Anyone using the nail gun type ammo (crimped ends) in the BB's and if so, are there any adverse effects? Seems that the yellow loads are the same and the only difference I saw was the crimped ends.


----------



## Kyle B (May 5, 2005)

I use the green ones. Buy them from Home Depot. No problems to report.


----------



## badbullgator (Dec 20, 2004)

I only use the crimped loads, green, yellow and brown. I do not use the red although I have, they have just too much power and I am afraid that they will dammage the BB.
$5 at Home Depot vs $8-10 for the others form BB, Gun Dog supply, Dogs afield....


----------



## lablover (Dec 17, 2003)

As stated above the crimped loads will work fine. I also use the green loads from Lowes/Home Depot, about 5.00 per box of 100.
They will occasionally split a case, making extraction difficult, so I keep a small pair of pliers in the box.
Sometimes you will get a blooper load, meaning that the bumper does not go very far. If you get a bunch of those, I suggest you clean out the channel where you insert the load, with a .22 cal wire bronze brush with some Hoppes' cleaner on it. 
I use yellow loads occasionally, and have had no problems with those either.


----------



## Keith Stroyan (Sep 22, 2005)

*crimps*

I have fired 1000 or so thru my BBs with no known ill effect.

I like brown and green. Longer throws make for complicated triples.


----------



## TG Lewis (Apr 24, 2006)

Appreciate the replies and PM's...

Thanks again


----------



## KEukaFlyer (Oct 7, 2005)

I use the crimped ones since my original ones ran out. I see very little difference...maybe a little more power??? I don't use the red ones since it tends to knock the unit over...which usually I don't see since its hidden behind something until I launch the second one into the ground and see my BB launch itself through the air...

Doesn't bother the launcher too much but the dog sure gets excited. 

The launchers themselves seem to be pretty durable.

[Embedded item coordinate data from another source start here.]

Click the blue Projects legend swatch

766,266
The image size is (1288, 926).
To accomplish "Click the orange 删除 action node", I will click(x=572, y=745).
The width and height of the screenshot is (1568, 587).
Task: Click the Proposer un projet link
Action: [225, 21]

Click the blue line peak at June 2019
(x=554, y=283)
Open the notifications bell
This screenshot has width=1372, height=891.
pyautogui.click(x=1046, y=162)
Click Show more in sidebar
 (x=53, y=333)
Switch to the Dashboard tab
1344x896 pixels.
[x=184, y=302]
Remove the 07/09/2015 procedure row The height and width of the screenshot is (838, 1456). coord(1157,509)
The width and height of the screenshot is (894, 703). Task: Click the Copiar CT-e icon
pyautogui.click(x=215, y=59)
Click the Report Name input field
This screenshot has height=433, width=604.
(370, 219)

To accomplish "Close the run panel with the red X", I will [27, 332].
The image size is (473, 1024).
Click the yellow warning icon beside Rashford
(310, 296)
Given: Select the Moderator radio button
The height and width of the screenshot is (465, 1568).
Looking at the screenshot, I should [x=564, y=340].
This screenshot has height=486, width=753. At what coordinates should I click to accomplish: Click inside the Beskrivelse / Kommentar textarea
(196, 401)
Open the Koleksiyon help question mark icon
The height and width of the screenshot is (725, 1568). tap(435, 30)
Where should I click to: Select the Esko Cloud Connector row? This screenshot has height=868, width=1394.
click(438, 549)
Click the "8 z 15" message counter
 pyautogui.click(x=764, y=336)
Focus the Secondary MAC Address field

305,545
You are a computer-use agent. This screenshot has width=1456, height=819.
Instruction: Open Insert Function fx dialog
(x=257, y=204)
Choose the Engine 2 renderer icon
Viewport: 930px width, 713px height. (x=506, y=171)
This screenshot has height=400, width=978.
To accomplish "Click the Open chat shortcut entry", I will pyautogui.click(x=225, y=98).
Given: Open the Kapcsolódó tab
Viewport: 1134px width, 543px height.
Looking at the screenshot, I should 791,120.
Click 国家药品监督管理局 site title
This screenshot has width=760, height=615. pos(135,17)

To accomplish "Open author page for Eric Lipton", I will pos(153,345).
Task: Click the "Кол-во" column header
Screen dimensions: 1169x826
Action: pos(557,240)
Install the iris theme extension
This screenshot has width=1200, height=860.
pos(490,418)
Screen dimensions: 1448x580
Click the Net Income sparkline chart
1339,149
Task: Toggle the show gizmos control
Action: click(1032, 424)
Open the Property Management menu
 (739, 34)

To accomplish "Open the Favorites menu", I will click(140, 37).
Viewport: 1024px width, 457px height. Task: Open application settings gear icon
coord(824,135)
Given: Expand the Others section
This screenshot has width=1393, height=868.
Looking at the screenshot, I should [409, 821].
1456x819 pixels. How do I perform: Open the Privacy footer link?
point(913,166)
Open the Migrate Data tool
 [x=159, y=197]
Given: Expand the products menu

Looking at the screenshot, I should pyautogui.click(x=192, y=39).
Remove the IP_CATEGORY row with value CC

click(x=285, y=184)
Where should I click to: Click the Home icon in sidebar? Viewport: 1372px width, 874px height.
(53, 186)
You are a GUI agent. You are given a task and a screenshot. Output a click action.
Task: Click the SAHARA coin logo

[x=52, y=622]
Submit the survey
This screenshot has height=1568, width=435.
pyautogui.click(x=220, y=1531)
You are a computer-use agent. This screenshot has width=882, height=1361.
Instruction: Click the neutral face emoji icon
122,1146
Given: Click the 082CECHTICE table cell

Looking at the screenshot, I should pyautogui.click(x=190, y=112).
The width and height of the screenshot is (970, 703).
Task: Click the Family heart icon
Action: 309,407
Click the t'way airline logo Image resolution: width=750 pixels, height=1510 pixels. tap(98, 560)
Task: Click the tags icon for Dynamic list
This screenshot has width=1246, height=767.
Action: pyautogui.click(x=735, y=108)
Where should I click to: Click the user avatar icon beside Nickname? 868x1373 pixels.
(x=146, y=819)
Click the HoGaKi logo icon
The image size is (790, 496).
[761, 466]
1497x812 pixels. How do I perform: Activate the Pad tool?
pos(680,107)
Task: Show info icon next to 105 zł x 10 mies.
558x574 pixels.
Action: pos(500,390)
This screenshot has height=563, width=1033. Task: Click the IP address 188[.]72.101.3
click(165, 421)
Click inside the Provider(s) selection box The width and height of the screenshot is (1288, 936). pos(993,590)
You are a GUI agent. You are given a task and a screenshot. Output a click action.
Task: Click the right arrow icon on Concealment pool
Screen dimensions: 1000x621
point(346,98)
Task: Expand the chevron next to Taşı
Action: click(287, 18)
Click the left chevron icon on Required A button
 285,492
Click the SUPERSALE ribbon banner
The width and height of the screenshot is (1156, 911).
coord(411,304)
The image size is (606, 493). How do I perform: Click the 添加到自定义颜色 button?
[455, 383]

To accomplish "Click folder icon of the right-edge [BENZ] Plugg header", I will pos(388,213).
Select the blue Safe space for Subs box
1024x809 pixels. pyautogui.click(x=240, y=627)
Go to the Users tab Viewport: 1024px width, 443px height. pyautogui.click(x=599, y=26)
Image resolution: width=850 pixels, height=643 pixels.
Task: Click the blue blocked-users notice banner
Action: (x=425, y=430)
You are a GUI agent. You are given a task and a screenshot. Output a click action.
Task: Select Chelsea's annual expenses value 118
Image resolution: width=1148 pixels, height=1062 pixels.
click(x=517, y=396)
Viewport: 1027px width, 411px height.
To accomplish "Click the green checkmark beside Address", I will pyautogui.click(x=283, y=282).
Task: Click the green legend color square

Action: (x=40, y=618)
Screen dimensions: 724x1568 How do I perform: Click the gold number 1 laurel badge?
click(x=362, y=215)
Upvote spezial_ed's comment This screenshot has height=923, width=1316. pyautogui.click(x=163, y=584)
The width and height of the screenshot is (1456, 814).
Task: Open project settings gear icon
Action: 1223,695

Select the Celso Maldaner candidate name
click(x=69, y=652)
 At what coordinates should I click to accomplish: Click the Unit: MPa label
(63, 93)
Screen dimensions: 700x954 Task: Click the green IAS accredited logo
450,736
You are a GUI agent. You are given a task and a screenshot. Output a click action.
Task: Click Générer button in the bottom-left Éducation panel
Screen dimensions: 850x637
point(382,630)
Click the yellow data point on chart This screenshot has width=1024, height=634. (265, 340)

(I have two Derby Doubles)


----------



## Polock (Jan 6, 2003)

Over 3000 rounds through my two 4 shooters with yellow crimped loads from Lowe's..........no problems to report...........


----------



## TG Lewis (Apr 24, 2006)

Thannks again


----------



## NateB (Sep 25, 2003)

I can no longer find the red loads at Home Depot, do they not make them any more? I mostly use green and yellow, the browns when working around too many houses, but like to use the red once in a while for really big throws, or throwing over cover into water for example.

Can anyone still find them?

Nate


----------



## badbullgator (Dec 20, 2004)

Yeah. They changed the packaging on them but they are still in the same place at my HD


----------